Attendees at the Academy of Managed Care Pharmacy (AMCP) Nexus 2020 meeting will hear a keynote from a surgeon who has become more visible over the past year and a half discussing what he says are “structural problems” behind the cost of US health care.
This week, the Academy of Managed Care Pharmacy (AMCP) Nexus 2020 meeting, bringing together researchers, payers, health systems, and others, starts with a keynote from a surgeon who has also become a critic of a spurious billing practices and a proponent of price transparency.
Marty Makary, MD, MPH, chief of the Johns Hopkins Islet Transplant Center, has been visible over the past year and a half discussing what he says are “structural problems” behind the cost of US health care, such as certain practices of pharmacy benefit managers (PBMs) and group purchasing organizations.
Last year, he released his third book, The Price We Pay: What Broke American Health Care—and How to Fix It, where he also lambasts what he says is inappropriate care, or “a crisis in medicine of appropriateness.”
Examples of inappropriate care, he noted in an interview last year on Managed Care Cast to discuss the book publication, are unnecessary screenings, or what he calls “predatory screenings,” that are conducted on older Americans because it is a service Medicare will pay for even though it is considered low-value care.
He also cites his own example of prescribing opioids post surgery that he says now, with more knowledge in the aftermath of opioid overprescribing by physicians, were not needed.
“I think we have good people working in a bad system,” he said at the time.
In the absence of a plan to fix what he calls a broken health care system, the private sector is moving on its own to create more competition, Makary has said. For one thing, employers, acting as payers, want to know what factors into the prices that they are being asked to pay to insure their employees. Some are doing direct contracts with health systems.
“I think if we got rid of kickbacks, and pricing secrets, we address a lot of the inefficiencies and waste in the markets today,” he said last year.
Other efforts to reform behavior that may help drive overall lower prices and improved care is to share metrics with doctors so that they know where they stand relative to their peers in terms of various quality and outcome measures, in order to prevent an overuse of inappropriate care.

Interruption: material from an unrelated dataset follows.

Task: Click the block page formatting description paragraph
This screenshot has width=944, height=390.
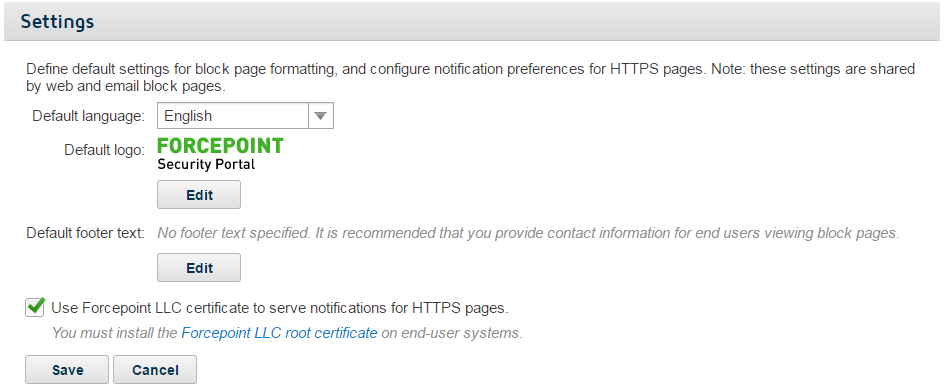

Makary’s book also delves into the practice of hospitals suing patients for unpaid bills, seizing their assets, and forcing them into bankruptcy. The hospitals sue even if they have tax-exempt status.
A recent report released by Makary and other researchers says that in Texas, the amount said to be owed by makes up just 0.15%, on average, of hospital revenue, but the lawsuits are devastating to low-income and low-middle-class individuals and families. Meanwhile, Texas has the most expensive hospital markup of more than 6.4 times the Medicare allowable amount, the report says.